_Problem requirements_
Copy the records word for word, from their first line through the line containing "[x=351, y=225]", and include both of those lines.
● ● ● ● ● ● ●
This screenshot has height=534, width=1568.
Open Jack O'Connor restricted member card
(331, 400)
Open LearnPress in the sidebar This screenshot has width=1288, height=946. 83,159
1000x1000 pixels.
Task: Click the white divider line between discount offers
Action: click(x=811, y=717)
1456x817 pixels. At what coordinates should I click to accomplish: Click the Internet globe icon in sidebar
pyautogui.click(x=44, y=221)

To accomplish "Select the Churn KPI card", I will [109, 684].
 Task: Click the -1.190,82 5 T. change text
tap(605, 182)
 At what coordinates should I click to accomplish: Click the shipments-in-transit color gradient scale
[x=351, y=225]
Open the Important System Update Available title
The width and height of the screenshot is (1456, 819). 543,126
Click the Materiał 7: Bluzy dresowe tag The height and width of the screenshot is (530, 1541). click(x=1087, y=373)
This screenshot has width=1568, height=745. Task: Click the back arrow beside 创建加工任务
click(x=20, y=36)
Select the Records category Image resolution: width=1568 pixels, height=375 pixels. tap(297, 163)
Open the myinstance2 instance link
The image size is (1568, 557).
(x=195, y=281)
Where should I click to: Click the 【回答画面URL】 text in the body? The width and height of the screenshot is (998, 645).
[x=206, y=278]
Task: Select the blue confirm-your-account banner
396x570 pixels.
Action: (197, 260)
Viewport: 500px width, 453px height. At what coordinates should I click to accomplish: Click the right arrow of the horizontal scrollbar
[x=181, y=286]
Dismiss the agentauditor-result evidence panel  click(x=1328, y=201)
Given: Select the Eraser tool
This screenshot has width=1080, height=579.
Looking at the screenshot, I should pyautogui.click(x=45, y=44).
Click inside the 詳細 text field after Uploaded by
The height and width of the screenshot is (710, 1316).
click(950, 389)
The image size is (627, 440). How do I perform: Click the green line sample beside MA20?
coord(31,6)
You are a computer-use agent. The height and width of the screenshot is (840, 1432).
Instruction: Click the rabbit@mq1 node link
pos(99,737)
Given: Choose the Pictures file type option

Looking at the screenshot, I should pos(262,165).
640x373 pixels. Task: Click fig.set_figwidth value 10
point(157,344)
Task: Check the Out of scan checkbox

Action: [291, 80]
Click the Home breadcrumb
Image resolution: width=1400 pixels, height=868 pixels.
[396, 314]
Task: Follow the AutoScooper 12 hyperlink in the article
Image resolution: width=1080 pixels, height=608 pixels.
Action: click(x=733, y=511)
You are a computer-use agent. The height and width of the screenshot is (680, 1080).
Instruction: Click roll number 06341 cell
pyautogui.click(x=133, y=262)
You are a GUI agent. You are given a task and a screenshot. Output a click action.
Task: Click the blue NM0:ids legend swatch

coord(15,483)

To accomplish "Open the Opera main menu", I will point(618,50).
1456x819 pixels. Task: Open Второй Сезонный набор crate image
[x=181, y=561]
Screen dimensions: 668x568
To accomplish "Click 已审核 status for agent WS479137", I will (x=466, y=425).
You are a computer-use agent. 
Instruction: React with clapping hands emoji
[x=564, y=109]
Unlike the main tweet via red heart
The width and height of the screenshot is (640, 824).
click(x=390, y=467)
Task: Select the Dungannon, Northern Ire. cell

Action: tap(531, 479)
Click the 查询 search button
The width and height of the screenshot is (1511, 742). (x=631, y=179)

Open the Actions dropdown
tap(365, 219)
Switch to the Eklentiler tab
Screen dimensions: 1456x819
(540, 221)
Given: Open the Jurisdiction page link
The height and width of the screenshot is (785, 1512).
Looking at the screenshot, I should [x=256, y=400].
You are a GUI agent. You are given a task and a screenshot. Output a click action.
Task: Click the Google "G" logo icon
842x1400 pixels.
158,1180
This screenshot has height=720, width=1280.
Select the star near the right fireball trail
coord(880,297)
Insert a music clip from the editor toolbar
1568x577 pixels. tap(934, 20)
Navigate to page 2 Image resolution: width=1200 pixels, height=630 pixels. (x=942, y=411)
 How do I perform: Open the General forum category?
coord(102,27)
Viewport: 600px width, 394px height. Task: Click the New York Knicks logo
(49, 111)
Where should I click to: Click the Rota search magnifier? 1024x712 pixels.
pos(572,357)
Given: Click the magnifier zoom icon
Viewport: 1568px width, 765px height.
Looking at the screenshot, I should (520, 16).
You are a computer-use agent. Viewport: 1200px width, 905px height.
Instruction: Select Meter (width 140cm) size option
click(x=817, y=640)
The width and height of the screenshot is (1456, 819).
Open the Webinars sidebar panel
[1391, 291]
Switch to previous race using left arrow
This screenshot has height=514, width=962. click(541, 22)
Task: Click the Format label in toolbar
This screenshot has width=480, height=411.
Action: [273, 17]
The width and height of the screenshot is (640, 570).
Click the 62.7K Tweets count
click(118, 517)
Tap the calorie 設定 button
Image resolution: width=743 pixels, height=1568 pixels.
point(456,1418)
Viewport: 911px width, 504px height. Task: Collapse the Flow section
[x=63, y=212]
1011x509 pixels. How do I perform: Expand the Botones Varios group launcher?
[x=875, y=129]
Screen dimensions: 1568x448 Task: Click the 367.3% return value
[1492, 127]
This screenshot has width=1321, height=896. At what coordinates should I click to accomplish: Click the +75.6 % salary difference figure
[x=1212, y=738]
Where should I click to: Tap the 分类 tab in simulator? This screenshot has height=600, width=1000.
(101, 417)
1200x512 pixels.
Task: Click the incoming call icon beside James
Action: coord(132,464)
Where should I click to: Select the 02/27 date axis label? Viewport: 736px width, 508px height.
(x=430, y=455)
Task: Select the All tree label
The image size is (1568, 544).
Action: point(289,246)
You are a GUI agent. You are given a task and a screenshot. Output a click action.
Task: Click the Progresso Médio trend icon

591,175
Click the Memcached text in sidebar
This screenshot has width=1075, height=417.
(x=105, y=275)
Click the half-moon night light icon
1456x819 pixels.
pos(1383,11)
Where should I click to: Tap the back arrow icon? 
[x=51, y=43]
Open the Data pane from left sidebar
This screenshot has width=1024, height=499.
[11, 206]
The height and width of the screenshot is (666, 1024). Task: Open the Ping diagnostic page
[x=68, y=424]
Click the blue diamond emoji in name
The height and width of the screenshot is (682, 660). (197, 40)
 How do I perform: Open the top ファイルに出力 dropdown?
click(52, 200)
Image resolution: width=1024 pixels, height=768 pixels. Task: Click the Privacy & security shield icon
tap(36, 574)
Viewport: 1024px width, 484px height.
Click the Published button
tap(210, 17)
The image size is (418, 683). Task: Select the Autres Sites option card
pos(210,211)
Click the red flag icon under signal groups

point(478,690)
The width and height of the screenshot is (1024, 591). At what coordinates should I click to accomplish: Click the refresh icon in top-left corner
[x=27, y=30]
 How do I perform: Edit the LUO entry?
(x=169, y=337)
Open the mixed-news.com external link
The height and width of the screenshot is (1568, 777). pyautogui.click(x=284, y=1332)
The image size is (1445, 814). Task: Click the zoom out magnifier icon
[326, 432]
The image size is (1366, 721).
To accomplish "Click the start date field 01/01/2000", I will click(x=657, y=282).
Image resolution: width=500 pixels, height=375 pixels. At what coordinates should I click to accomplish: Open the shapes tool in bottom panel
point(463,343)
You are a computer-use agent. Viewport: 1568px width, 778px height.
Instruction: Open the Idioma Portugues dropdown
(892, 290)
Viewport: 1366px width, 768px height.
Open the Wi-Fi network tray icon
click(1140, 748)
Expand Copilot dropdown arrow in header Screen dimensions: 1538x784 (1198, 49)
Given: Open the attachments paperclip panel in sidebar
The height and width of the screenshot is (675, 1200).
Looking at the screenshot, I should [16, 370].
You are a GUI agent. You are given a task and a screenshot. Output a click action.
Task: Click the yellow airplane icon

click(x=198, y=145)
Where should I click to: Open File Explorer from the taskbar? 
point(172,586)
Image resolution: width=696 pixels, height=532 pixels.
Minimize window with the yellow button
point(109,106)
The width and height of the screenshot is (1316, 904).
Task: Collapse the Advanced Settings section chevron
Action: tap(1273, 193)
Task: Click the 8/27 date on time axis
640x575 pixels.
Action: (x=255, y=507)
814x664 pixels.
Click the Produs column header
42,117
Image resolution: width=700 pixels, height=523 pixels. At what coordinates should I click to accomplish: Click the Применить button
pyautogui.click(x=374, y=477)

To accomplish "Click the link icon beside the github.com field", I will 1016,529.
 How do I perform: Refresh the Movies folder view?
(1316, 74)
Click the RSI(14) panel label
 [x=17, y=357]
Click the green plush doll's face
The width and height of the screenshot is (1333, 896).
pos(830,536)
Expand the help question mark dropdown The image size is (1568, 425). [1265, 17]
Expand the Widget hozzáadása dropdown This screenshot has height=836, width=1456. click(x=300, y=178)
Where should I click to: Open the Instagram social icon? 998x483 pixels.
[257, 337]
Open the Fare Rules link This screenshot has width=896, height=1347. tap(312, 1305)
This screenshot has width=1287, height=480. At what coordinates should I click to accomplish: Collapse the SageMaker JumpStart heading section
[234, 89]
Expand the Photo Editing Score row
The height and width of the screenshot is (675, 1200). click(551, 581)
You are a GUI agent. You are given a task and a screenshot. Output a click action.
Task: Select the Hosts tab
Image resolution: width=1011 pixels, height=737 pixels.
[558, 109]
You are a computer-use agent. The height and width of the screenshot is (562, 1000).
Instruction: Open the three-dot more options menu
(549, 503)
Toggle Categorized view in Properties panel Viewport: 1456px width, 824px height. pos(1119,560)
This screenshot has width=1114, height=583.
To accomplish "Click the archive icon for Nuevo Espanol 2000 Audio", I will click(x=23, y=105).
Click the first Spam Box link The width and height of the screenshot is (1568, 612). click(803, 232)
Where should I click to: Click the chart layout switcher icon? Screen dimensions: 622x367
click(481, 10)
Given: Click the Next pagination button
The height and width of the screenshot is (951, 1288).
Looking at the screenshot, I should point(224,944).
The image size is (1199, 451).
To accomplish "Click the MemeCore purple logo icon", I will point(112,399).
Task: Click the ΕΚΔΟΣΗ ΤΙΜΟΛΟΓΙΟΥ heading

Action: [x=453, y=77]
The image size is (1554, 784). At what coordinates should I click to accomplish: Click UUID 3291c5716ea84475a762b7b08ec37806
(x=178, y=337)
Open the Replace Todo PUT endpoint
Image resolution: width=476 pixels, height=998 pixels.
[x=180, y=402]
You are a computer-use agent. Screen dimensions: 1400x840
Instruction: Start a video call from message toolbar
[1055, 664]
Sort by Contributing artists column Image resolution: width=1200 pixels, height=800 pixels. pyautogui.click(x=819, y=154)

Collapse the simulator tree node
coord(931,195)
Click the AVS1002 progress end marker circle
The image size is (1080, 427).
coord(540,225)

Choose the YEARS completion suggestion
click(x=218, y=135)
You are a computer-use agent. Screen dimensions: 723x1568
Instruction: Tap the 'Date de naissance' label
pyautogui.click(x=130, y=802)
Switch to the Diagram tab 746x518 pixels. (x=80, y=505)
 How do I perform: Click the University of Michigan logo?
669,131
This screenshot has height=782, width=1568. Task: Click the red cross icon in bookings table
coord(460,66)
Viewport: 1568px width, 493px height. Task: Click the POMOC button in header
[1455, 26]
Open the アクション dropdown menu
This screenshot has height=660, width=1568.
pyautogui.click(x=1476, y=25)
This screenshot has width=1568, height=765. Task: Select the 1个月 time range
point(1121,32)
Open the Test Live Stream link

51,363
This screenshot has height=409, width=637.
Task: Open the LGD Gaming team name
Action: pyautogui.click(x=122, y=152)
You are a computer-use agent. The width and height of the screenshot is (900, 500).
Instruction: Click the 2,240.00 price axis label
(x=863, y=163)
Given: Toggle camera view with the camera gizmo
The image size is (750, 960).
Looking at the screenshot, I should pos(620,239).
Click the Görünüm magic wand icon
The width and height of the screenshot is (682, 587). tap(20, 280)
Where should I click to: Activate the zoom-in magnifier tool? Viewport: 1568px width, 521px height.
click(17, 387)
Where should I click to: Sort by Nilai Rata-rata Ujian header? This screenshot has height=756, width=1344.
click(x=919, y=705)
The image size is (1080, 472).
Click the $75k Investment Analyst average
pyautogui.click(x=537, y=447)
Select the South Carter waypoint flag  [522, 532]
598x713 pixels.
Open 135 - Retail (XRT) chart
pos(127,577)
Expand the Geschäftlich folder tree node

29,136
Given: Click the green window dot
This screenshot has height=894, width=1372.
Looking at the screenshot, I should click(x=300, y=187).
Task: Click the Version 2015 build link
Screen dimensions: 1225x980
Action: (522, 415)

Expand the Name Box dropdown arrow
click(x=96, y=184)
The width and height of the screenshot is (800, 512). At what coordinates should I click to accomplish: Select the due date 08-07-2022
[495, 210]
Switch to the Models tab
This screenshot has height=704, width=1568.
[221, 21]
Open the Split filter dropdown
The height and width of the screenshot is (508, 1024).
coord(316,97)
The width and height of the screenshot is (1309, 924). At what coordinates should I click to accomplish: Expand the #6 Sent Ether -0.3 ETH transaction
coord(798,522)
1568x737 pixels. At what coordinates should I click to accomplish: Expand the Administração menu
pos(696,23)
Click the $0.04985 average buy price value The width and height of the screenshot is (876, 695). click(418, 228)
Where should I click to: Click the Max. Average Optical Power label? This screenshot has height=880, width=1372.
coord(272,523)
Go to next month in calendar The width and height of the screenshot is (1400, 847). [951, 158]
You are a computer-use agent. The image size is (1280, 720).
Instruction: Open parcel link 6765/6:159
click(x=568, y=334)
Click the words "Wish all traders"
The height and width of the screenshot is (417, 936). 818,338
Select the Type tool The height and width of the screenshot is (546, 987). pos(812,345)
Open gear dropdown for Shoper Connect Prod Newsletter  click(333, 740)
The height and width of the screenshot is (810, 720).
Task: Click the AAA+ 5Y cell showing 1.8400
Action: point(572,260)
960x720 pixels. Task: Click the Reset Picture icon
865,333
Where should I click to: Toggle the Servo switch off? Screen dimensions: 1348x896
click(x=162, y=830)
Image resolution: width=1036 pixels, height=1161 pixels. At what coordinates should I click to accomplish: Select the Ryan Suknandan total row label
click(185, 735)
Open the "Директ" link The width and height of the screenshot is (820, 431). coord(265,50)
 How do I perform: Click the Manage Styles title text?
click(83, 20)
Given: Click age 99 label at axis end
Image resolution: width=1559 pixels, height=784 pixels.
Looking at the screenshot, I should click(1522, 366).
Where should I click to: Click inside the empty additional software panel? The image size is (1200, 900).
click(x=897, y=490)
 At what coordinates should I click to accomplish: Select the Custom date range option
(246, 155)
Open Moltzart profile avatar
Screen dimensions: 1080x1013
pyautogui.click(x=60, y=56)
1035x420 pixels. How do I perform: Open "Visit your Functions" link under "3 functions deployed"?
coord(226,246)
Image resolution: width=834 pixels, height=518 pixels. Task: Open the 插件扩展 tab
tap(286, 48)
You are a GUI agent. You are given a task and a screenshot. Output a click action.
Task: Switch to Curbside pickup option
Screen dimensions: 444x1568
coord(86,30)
● ● ● ● ● ● ●
_Full solution_
This screenshot has height=534, width=1568.
Open Jack O'Connor restricted member card
(331, 400)
Open LearnPress in the sidebar This screenshot has width=1288, height=946. 83,159
1000x1000 pixels.
Task: Click the white divider line between discount offers
Action: click(x=811, y=717)
1456x817 pixels. At what coordinates should I click to accomplish: Click the Internet globe icon in sidebar
pyautogui.click(x=44, y=221)

To accomplish "Select the Churn KPI card", I will [109, 684].
 Task: Click the -1.190,82 5 T. change text
tap(605, 182)
 At what coordinates should I click to accomplish: Click the shipments-in-transit color gradient scale
[x=351, y=225]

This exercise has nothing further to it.